British ex-pat author Ailsa Abraham (she's lived in France for over 20 years now) is simply one of my favorite people. Witch, shaman, counsellor, healer, teddy bear mechanic, she's an amazingly multi-faceted woman, and this week, she's graced us with this wonderful true story.
I was delighted when Maggie asked me to write a spot for her blog because apart from being fellow-authors at Crooked Cat Publishing, we share a passion for Fae, magic and… ravens.
When did it start? I'm not sure. As a child I was fascinated by Norse mythology and read anything I could get my hands on, to the point where, by the age of ten, I could write runic—a skill I have now unfortunately forgotten. Asgard was as real to me as the village around us, and its gods felt as familiar as my neighbours.
Ravens figure highly in the sagas. Odin, chief of the gods, has his messengers Hugin and Munir who fly over the world bringing back news to their master of the doings of men. So if you see a raven watching you, be careful what you say because it could go straight back to the ears of the One-Eyed All-Father.
Corvids (crows, ravens, jackdaws, rooks) are the most intelligent of birds, able to solve problems and learn tricks very quickly, but only if they want to, as I was to learn when I finally made friends with a real live raven. In my thirties I made an ill-advised job choice and went to work in a zoo. The only bright spot in this hellish year of my life was being able to meet Ragnar who was miserable and getting up to mischief in a cage, stealing gloves, hats and jewellery from visitors. I had to rescue him.
The zoo had a raptor demo, and no other falconry display at that time was using a raven, so when I showed an interest I was told that if I did it in my own time, I could train the raven up. YES! This was the excuse I needed to jess him up and spend hours walking around with Ragnar sat on my fist, just getting used to each other.
That period over, he soon became the star of the show. Birds of prey are magnificent but a bit dull. They fly to the fist for the reward of the dead chick in the falconer's hand and once they are full, that's it, show over, they won't play any more. Ragnar however, was a showman. He performed for the thrill of applause and laughter, so we made an unbeatable pair.
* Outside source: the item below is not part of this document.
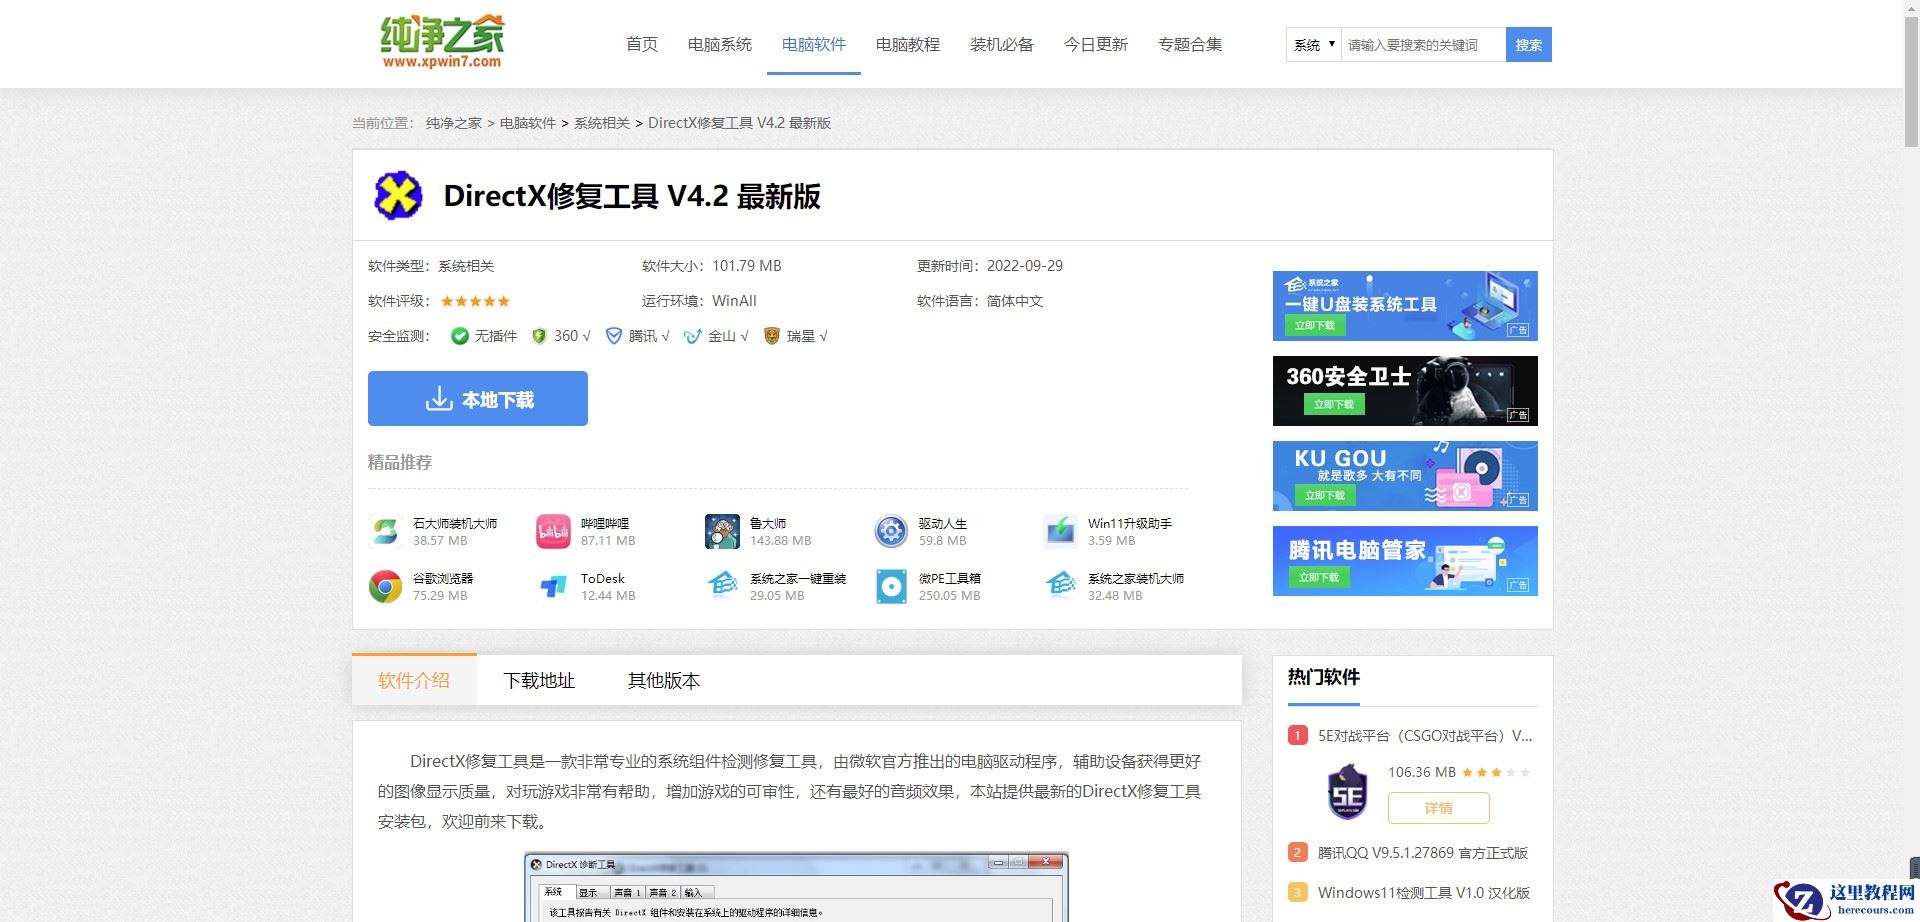This screenshot has height=922, width=1920.
Task: Select the 鲁大师 recommended app icon
Action: coord(722,531)

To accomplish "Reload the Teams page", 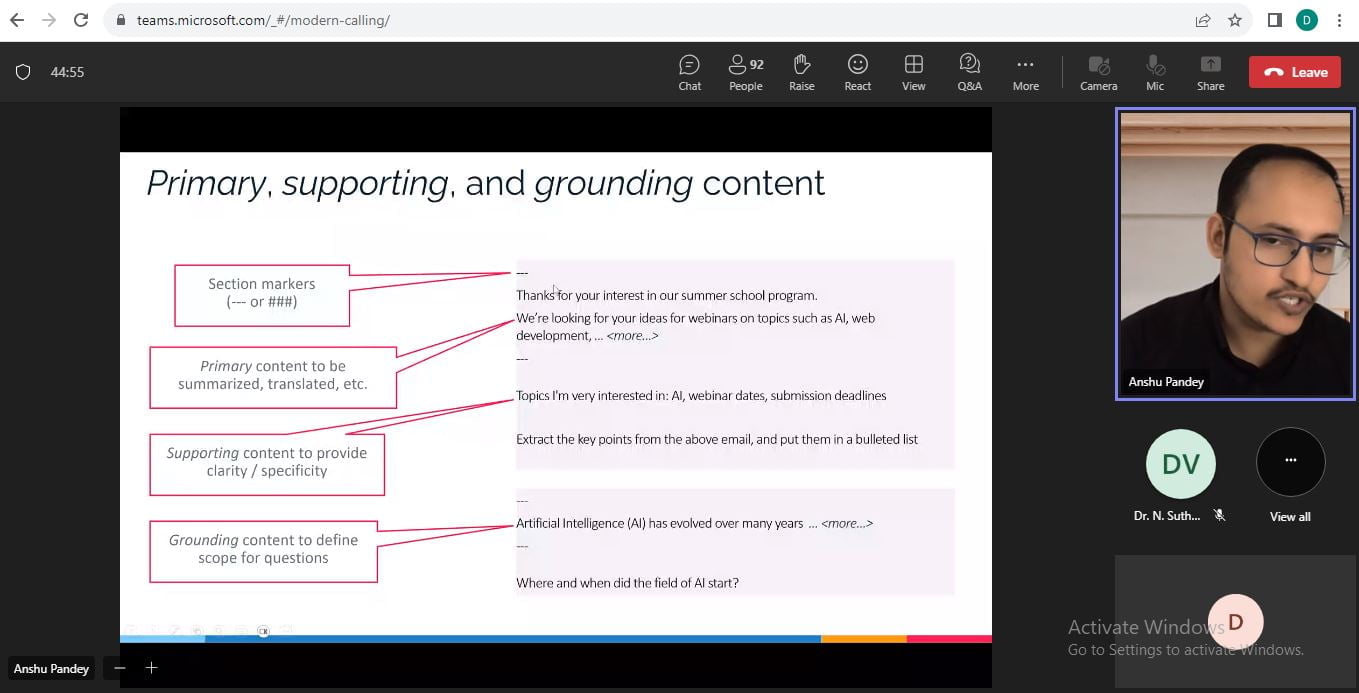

Our spot should have consisted of me telling the folks about ravens, flying him about a bit and then walking down the line for photographs. Far too tame! I would put Ragnar on a post, asking him to stay there and walked off speaking over my throat mike,
“So I'll just go over here and call Ragnar to me and he'll fly. Then I'd turn around and do a double-take. The top of the post was empty and my friend had hopped down to stroll along behind me, to the amusement of the crowds. He was now sitting at my feet, looking up at me with his head cocked to one side and I would have to order him back to the post. All this, of course, with him unattached and free to fly away at any time. He didn't because he was having too much fun and the bond between us was too strong.
Having landed on the post he would put his back to me and ignore my amplified calls of “Come on then, Ragnar! Hey! Rag-bag! Oi! You! Excuse me? Can you hear me, birdie?” By which time the people were enthralled. Ragnar had them eating out of his claws. Eventually he would co-operate and
fly towards me, circling my head as I stood with my fist out, waiting for him to finish showing off. He would then land and execute a perfect bow to the crowd. A master entertainer!